--- Recorded data ---
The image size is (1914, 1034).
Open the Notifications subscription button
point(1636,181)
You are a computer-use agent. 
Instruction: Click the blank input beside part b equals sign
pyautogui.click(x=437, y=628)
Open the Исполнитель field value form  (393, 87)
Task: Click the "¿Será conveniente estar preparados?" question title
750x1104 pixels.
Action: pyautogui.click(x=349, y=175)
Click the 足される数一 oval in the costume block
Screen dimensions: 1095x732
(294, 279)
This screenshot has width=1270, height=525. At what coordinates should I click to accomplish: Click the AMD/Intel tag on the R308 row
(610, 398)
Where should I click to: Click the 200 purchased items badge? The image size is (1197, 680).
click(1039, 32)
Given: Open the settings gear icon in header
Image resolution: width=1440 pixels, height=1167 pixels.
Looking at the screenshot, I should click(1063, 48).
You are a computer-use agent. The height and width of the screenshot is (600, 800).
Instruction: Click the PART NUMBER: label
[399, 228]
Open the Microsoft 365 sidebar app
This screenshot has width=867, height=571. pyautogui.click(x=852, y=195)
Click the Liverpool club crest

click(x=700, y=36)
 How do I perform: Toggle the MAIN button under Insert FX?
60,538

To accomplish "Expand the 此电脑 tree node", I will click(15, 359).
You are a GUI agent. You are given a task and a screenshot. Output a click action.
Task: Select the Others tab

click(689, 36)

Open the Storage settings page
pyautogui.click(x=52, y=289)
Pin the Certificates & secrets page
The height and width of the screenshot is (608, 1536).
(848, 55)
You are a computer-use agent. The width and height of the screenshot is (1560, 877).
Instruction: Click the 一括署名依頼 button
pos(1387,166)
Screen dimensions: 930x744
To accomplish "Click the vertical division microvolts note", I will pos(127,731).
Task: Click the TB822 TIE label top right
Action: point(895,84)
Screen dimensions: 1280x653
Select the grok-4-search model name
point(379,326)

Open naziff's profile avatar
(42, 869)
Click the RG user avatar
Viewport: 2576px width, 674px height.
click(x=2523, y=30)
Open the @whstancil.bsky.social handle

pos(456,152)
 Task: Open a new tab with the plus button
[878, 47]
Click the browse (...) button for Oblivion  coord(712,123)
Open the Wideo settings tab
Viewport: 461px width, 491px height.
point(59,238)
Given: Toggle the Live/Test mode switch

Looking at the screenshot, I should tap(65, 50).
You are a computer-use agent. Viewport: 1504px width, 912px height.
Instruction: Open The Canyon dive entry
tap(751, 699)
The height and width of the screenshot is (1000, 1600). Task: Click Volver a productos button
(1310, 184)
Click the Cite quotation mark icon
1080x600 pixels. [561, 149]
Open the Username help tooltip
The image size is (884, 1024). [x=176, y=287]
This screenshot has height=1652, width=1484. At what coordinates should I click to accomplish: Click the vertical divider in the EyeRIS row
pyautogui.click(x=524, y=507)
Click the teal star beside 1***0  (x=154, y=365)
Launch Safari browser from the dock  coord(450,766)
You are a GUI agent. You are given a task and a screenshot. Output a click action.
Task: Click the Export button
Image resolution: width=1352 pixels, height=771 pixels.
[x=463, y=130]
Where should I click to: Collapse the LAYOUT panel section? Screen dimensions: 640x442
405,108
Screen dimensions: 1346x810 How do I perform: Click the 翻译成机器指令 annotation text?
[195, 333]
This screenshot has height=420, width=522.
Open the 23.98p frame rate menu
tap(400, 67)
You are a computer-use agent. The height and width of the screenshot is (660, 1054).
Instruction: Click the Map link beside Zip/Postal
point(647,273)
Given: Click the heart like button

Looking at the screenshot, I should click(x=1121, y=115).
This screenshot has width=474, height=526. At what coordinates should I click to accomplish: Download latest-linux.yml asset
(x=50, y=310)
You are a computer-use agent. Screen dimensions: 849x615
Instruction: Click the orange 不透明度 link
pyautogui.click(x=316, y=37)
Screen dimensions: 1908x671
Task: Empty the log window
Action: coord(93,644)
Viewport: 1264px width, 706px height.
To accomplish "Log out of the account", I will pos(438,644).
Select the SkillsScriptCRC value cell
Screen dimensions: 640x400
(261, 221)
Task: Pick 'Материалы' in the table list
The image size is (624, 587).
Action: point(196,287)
---
= Work request =
Match on "computer" and report each line of the data above that has it.

= Answer space =
You are a computer-use agent. 
You are a computer-use agent. The height and width of the screenshot is (600, 800).
You are a computer-use agent. The width and height of the screenshot is (1560, 877).
You are a computer-use agent. Viewport: 1504px width, 912px height.
You are a computer-use agent. The height and width of the screenshot is (660, 1054).
You are a computer-use agent. Screen dimensions: 849x615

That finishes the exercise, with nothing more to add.